◆ Supplied data ◆
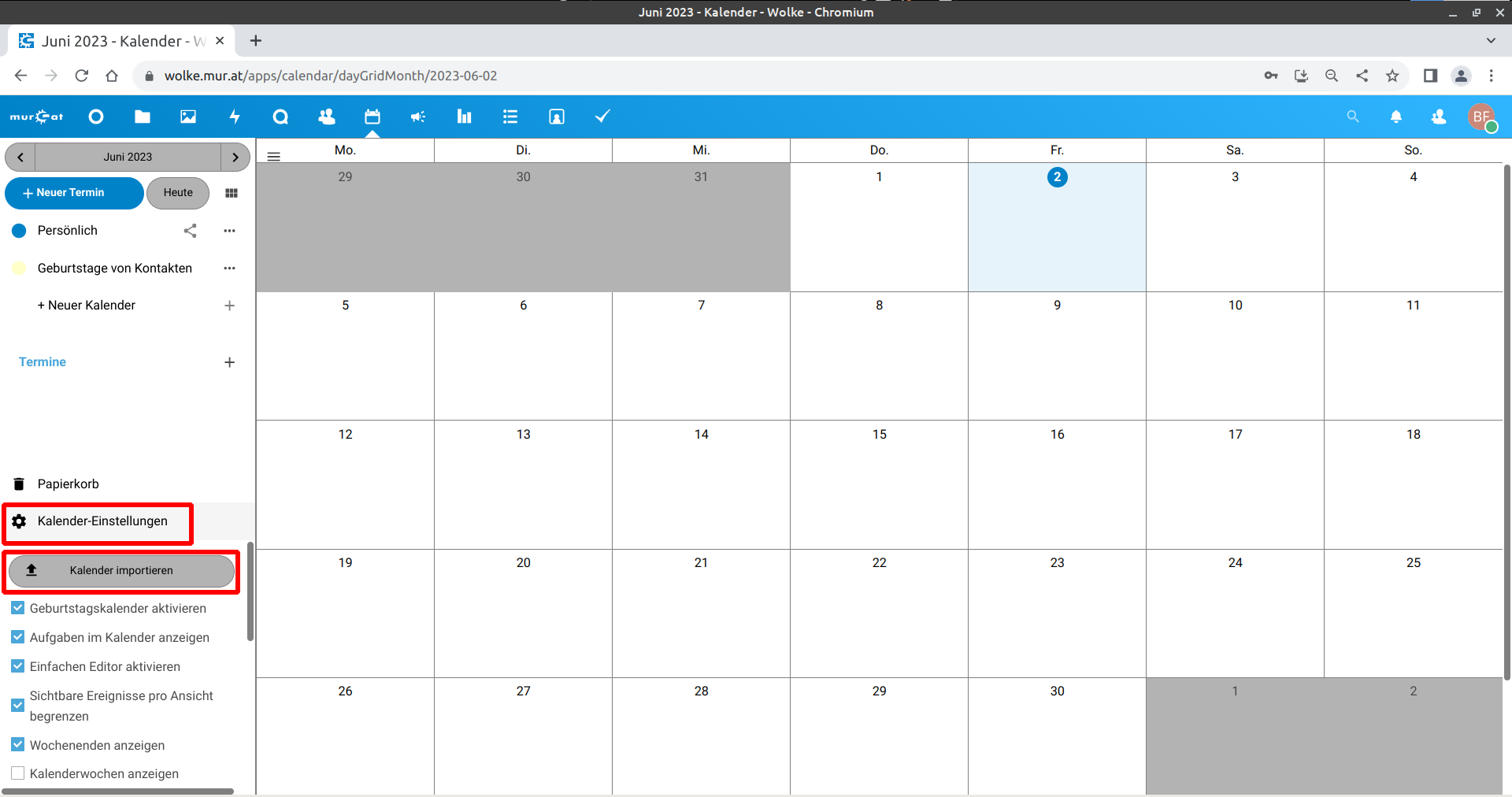Disable Geburtstagskalender aktivieren checkbox
The width and height of the screenshot is (1512, 797).
pos(18,608)
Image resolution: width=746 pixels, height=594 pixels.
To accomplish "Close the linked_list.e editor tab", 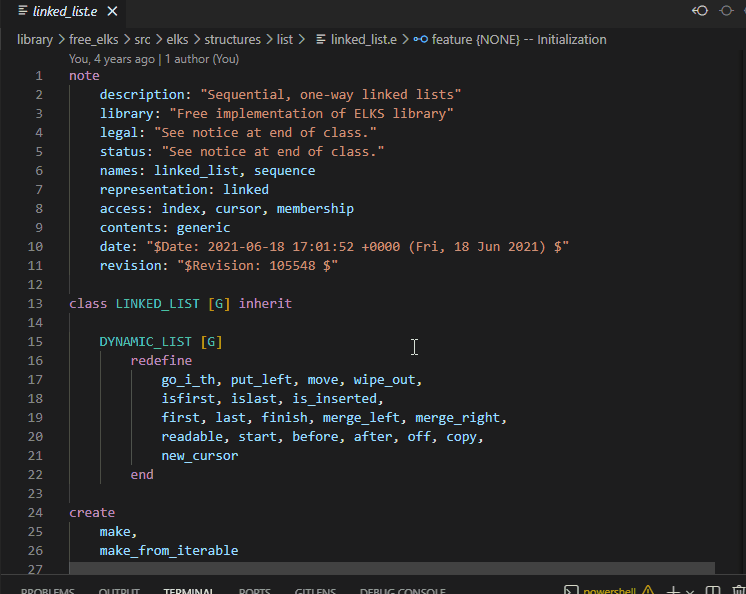I will click(x=112, y=11).
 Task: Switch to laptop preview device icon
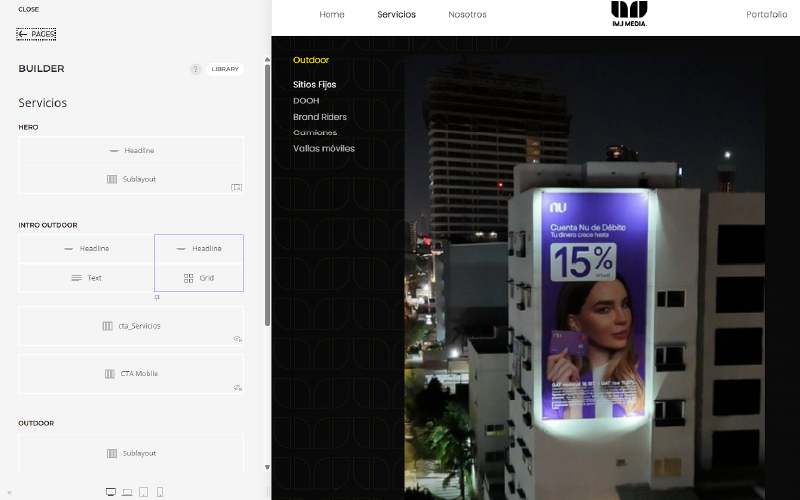point(127,491)
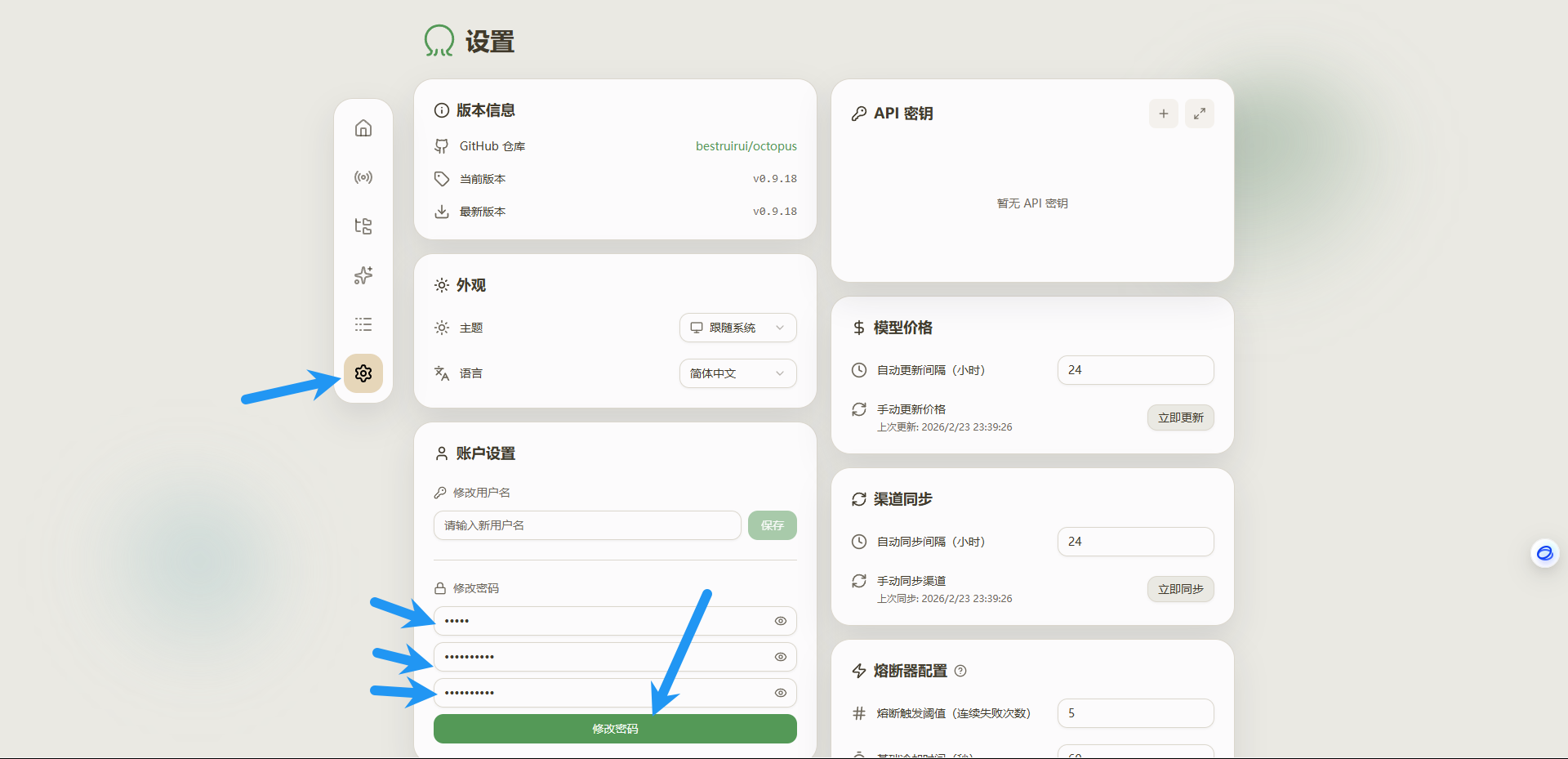The height and width of the screenshot is (759, 1568).
Task: Open the logs list icon in sidebar
Action: click(363, 324)
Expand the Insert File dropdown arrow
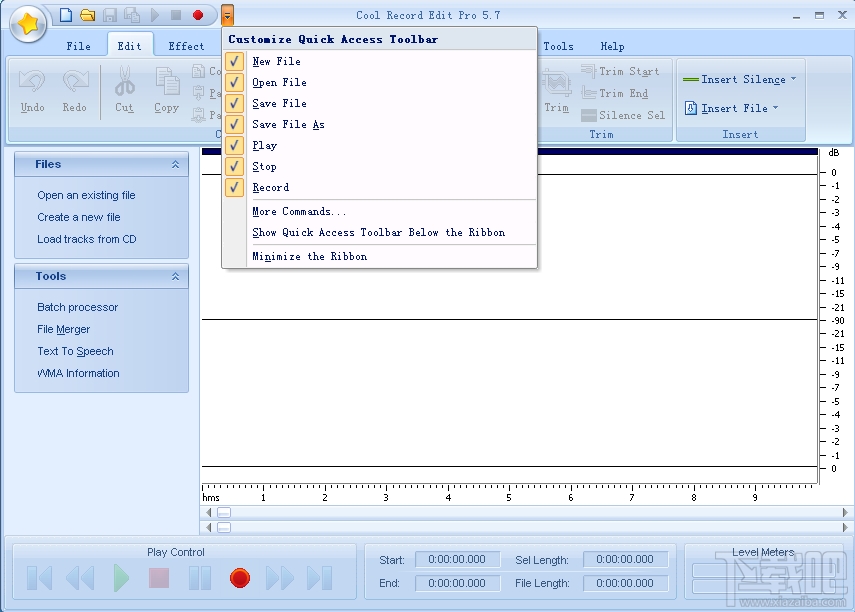Viewport: 855px width, 612px height. click(x=775, y=108)
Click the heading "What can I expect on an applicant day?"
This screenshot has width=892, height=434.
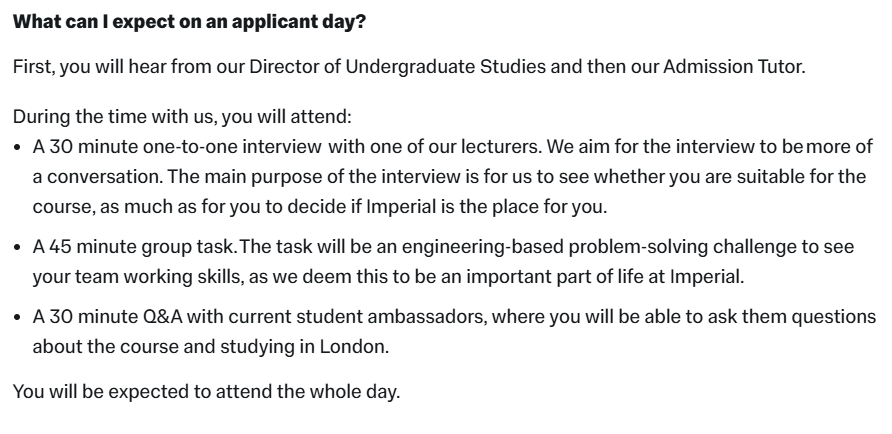(x=189, y=21)
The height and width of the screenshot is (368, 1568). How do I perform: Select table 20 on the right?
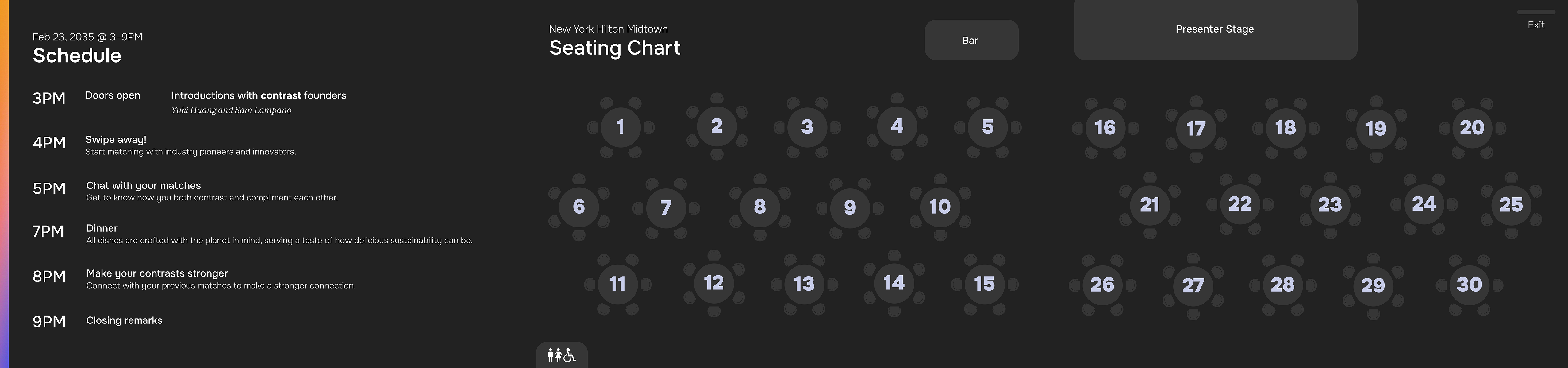[x=1472, y=128]
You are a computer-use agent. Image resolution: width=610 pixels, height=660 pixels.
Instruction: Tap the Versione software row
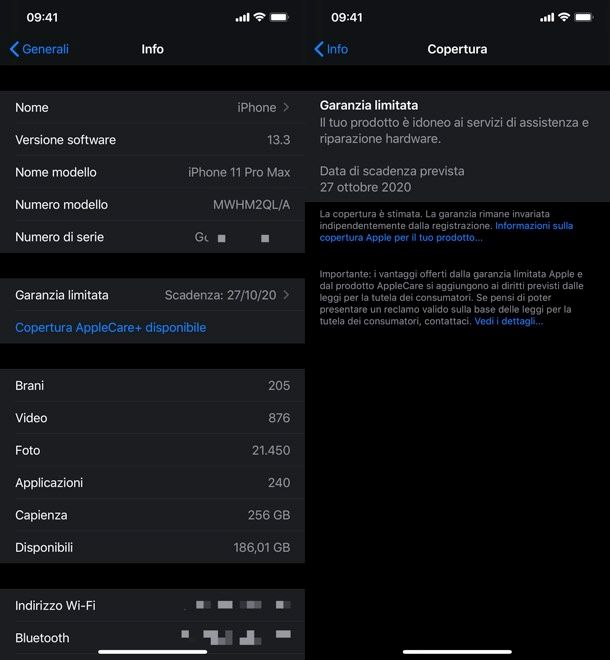click(152, 140)
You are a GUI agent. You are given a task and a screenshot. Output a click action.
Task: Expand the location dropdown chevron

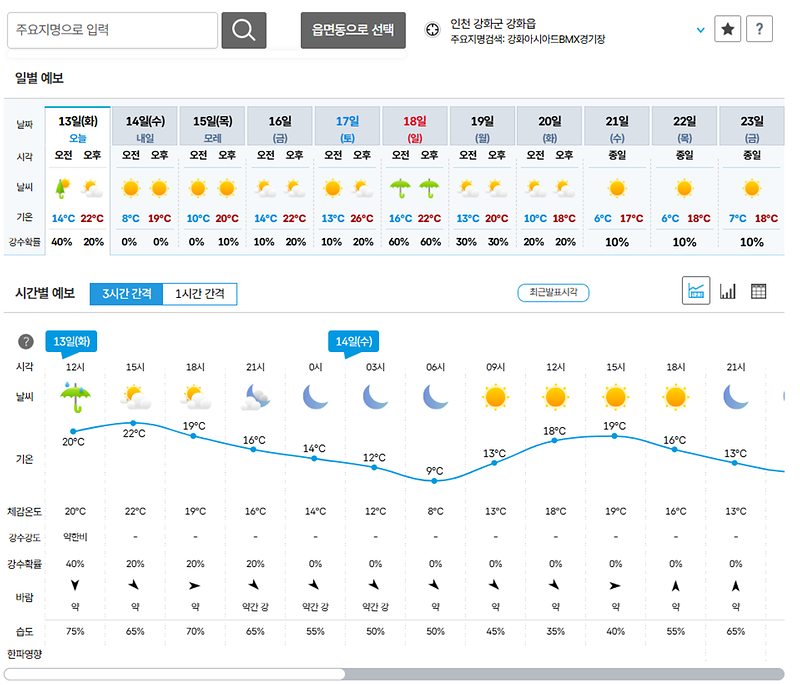701,30
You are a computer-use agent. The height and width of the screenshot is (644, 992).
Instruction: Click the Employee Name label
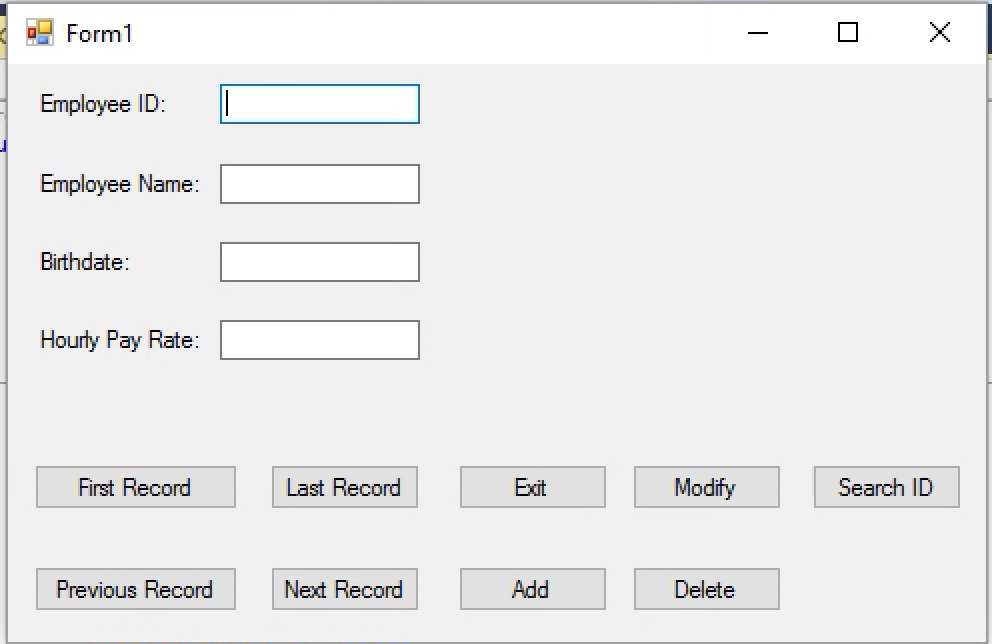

◆ Try it ◆
Beginning with the line that contains "Task: Switch to laptop preview device icon", write out the remaining lines of the listing above through the last, exactly and only those, without pictures.

◆ The answer ◆
 Task: Switch to laptop preview device icon
point(127,491)
The height and width of the screenshot is (759, 1568).
Task: Open the logs list icon in sidebar
Action: click(363, 324)
Expand the Insert File dropdown arrow
Viewport: 855px width, 612px height. click(x=775, y=108)
Click the heading "What can I expect on an applicant day?"
This screenshot has width=892, height=434.
(x=189, y=21)
The height and width of the screenshot is (368, 1568). How do I perform: Select table 20 on the right?
[x=1472, y=128]
You are a computer-use agent. Image resolution: width=610 pixels, height=660 pixels.
Instruction: Tap the Versione software row
click(152, 140)
You are a GUI agent. You are given a task and a screenshot. Output a click action.
Task: Expand the location dropdown chevron

701,30
You are a computer-use agent. The height and width of the screenshot is (644, 992).
Instruction: Click the Employee Name label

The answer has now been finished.